When the Arab Spring shook North African and Middle Eastern countries in 2011, waves of anti-government and pro-democracy protests against a variety of dictatorial regimes began, Egypt was one of the first to be affected.
In the years that followed, government instability was rampant in the country, and from that stemmed domestic instability in general.
After successfully deposing the despotic Hosni Mubarak and his regime, a temporary military rule was established until elections took place in 2012.
Yet the results of the elections only led to more protests. The Muslim Brotherhood, an Islamist policitcal party, won a majority of the seats of the newly established parliament, and secured the presidency.
After Muhammed Morsi, the new president, tried to put forth a constitution which had Islamist leaning even more protests erupted.
The military, led by Abdel-Fattah al-Sisi, once again deposed the president and installed Sisi himself.
Less than a year later, Sisi stepped down from his military positions and ran for president, winning in a landslide victory.
Throughout all this turmoil, protests have been rampant as one potential dictator after another takes control of the country.
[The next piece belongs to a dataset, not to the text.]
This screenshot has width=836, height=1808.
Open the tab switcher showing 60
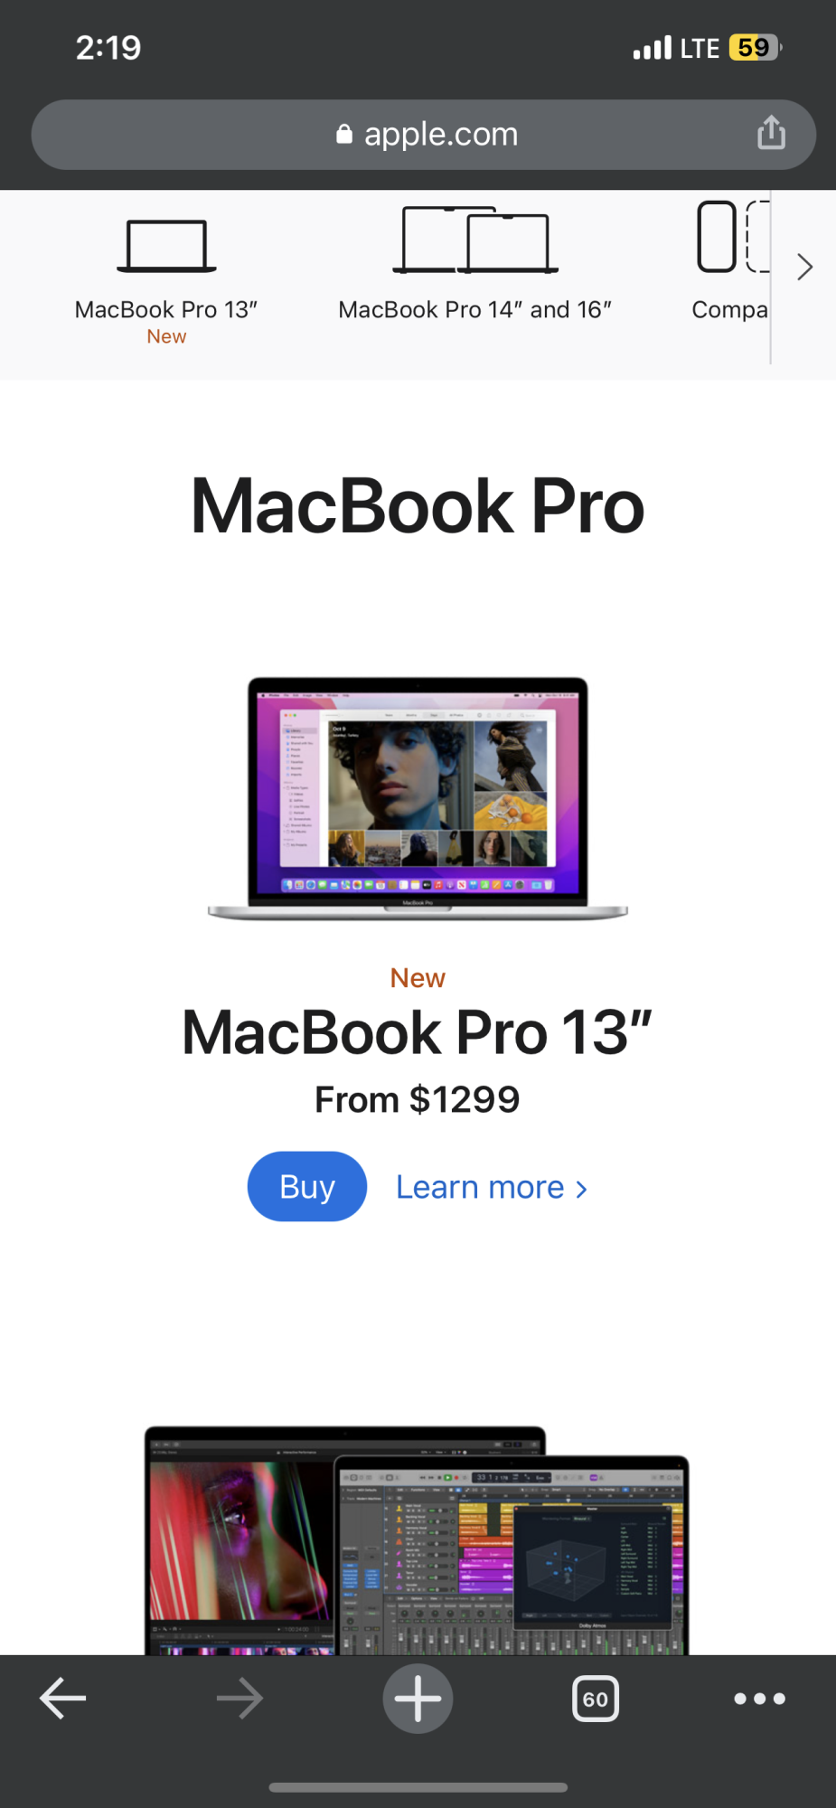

Sisi is still in power, having cracked down on both Islamist and liberal-democratic protestors.
This crackdown is, in part, why this past Monday, despite being the fifth anniversary of the protests, was so peaceful.
Sisi began cracking down on possible dissenters months before the Jan. 25 anniversary, investigate people and businesses with any ties to political protestors.
In many cases, this meant police detaining suspected opposition members and rifling through their possesions, or invading homes and business to search for evidence and plans.
Although many here in the United States would see such acts as unforgivably heinous, many Egyptians are just glad for a return to calm.
The past five years of conflict and turmoil has taken its toll on the Egyptian populace, eliminating the hope for a proper democracy and replacing it with a simple desire for stability.
This is the other reason why the recent anniversary was so calm: the Sisi regime has been highly effective at imposing order on the country.
Indeed, rather than protestors angry at government oppression filling the streets, a small crowd of 300 gathered in Cairo’s Tahrir Square to celebrate the nation’s police.
According to Reuters, the crowd praised the police for their bravery in combatting the sometimes violent protestors, saying, “We are here to celebrate with our brothers, fathers and colleagues in the Egyptian police … who sacrificed their lives and blood for us.”
In light of the repression and the lack of will to try and change it, it seems as though Egypt is back where it started, lacking the freedoms that many feel they have a right to.